Ксандер округляет глаза:

– Если ты так думаешь, значит, тебя никто раньше не целовал.

– Неправда, целовали.

Мы ведь тинейджеры. До Обручения у нас в порядке вещей влюбленности, флирт и игры с поцелуями. Но все это – только игры, конечно, потому что мы знаем: придет время, и мы будем Обручены. Или останемся холостяками, и тогда наш удел – только игры.

– Было ли в руководящих указаниях что-нибудь относительно поцелуев? Что надо запомнить? – поддразниваю я Ксандера.

И читаю ответ в его глазах, в которых пляшут озорные искорки. Он придвигается ближе.

– Для нас нет никаких правил относительно поцелуев, Кассия. Мы – пара.

Я много раз смотрела на лицо Ксандера, но никогда так, как сейчас. Никогда – почти в темноте, никогда – с таким чувством в сердце и даже в желудке. Я приятно взволнована и в то же время нервничаю. Оглядываюсь вокруг, но никто не смотрит на нас, а если бы кто-нибудь и посмотрел, то увидел бы в вечерних сумерках две неясно очерченные фигуры, сидящие довольно близко друг к другу.

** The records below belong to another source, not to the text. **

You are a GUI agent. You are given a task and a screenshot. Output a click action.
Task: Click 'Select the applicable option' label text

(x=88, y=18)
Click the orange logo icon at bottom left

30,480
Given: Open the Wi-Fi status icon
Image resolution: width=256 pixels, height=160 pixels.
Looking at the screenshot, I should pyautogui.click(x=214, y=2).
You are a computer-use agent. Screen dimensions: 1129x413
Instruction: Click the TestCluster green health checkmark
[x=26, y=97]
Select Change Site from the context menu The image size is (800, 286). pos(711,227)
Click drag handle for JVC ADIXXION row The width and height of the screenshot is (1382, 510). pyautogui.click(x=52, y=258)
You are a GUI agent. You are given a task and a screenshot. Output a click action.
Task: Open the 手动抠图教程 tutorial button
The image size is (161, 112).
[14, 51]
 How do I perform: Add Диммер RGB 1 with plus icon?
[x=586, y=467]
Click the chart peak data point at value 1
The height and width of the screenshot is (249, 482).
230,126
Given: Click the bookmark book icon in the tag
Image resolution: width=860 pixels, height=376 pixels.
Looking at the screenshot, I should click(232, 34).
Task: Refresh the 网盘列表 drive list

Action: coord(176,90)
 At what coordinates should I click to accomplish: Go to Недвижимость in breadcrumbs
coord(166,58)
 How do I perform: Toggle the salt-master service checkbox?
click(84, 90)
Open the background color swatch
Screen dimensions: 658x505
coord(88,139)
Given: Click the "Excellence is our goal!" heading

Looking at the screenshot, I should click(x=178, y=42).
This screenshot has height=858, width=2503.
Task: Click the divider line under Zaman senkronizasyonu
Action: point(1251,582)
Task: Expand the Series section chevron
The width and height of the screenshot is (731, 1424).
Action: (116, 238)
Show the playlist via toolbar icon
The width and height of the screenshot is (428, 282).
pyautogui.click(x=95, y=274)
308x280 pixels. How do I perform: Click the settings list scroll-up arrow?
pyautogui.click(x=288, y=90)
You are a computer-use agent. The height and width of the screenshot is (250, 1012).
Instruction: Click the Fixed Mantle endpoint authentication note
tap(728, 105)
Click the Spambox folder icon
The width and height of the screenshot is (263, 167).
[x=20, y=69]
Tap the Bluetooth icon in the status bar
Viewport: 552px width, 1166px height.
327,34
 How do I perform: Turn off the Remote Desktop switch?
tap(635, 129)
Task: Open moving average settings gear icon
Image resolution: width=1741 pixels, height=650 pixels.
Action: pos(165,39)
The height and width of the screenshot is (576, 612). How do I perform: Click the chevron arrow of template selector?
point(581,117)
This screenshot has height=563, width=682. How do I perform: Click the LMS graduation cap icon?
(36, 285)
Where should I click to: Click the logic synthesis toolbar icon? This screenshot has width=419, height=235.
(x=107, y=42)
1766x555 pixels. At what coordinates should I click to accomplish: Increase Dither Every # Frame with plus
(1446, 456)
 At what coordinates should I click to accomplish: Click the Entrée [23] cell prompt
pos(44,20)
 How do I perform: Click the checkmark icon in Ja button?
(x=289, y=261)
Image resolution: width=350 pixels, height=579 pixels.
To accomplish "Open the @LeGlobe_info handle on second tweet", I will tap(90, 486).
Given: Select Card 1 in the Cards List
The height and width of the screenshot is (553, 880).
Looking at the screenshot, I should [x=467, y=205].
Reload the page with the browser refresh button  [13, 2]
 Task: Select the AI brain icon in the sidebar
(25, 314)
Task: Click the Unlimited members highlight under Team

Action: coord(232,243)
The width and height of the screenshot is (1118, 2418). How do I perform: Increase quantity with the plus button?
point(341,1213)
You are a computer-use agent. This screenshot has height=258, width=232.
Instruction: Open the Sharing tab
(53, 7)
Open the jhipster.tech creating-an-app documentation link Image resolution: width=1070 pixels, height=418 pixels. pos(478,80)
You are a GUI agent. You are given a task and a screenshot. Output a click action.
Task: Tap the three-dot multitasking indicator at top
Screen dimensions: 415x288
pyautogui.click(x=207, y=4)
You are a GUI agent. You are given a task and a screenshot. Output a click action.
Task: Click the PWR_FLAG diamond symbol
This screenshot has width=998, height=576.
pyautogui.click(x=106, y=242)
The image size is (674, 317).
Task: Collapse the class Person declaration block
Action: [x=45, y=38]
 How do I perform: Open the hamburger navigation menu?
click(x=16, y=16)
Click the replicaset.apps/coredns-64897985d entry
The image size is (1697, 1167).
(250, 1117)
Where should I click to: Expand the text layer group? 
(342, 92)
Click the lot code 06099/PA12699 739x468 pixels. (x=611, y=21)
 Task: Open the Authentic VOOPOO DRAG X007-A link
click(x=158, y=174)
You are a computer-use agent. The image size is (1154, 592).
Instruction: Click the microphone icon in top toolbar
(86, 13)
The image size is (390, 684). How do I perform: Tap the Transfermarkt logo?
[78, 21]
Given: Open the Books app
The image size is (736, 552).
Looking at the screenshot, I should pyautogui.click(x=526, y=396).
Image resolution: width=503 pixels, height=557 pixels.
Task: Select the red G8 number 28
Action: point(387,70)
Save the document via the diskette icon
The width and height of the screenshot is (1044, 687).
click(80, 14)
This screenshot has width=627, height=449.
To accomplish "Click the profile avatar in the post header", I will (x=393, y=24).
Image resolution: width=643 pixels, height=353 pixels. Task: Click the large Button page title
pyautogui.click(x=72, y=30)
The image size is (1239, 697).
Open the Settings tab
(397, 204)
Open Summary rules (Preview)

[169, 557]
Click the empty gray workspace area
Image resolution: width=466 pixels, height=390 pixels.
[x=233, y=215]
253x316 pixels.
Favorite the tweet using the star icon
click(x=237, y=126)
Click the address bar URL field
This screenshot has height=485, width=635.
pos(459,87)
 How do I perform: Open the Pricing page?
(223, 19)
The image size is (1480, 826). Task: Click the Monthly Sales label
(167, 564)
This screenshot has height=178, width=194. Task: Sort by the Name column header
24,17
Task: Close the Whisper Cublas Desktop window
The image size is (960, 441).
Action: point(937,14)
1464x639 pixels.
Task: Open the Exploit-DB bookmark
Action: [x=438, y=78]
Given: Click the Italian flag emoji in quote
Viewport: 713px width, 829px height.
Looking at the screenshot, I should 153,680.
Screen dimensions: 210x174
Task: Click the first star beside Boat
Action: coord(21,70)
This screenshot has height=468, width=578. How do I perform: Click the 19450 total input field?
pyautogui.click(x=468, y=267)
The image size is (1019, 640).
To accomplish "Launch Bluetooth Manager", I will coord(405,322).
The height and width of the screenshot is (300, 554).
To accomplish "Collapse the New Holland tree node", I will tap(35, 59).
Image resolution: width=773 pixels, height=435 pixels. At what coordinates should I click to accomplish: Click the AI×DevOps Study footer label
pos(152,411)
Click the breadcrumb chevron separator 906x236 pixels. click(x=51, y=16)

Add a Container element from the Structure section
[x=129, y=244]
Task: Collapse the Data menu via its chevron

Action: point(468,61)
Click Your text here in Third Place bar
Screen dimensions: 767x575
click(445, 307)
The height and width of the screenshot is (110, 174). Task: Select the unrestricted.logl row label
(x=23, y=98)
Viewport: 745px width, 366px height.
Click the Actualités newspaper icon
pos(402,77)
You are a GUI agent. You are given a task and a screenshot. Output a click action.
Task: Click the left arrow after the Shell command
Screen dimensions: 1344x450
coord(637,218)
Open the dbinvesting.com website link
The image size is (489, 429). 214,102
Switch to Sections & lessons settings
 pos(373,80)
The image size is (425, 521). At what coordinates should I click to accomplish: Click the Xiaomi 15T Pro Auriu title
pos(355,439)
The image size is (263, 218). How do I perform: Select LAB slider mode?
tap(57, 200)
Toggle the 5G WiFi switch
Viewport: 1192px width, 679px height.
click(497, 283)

И я тоже придвигаюсь к нему.

И если мне нужно было подтверждение того, что Общество знает, что делает, обручив меня с Ксандером, вкус его поцелуя убедил бы меня окончательно. Он оказался слаще, чем я ожидала.

Во дворе раздается сигнал, и мы с Ксандером отодвигаемся друг от друга.

– У нас остался еще целый час свободного времени, – замечает Ксандер, бросая взгляд на часы. Его лицо безмятежно, он совсем не смущен.

– Мне хотелось бы посидеть еще, – говорю я, и это правда. Воздух, который я ощущаю на своем лице, такой теплый. И он настоящий, не охлажденный и не подогретый для моего удовольствия. И поцелуй Ксандера, мой первый настоящий поцелуй, заставляет меня крепче сжать губы, чтобы снова ощутить его вкус.

– Они нам не позволят, – отвечает он, и я понимаю, что и это правда. Они уже собирают чашки и рекомендуют нам продолжить отдых где-нибудь в другом месте, потому что здесь темно.

Эми отделяется от своей компании и идет к нам, милая и грациозная.

– Они собираются посмотреть конец фильма, – объясняет она, – но я устала от фильмов. Что вы собираетесь делать? – Но в тот момент, когда звучит этот вопрос, ее глаза немного расширяются. Видимо, она вспоминает, что мы с Ксандером – пара. Она забыла об этом на минутку и теперь боится быть лишней. Но в голосе Ксандера легкость и дружеское тепло.

– Для игры уже мало времени, – говорит он. – Здесь недалеко мюзик-холл, одна остановка. Может быть, поедем?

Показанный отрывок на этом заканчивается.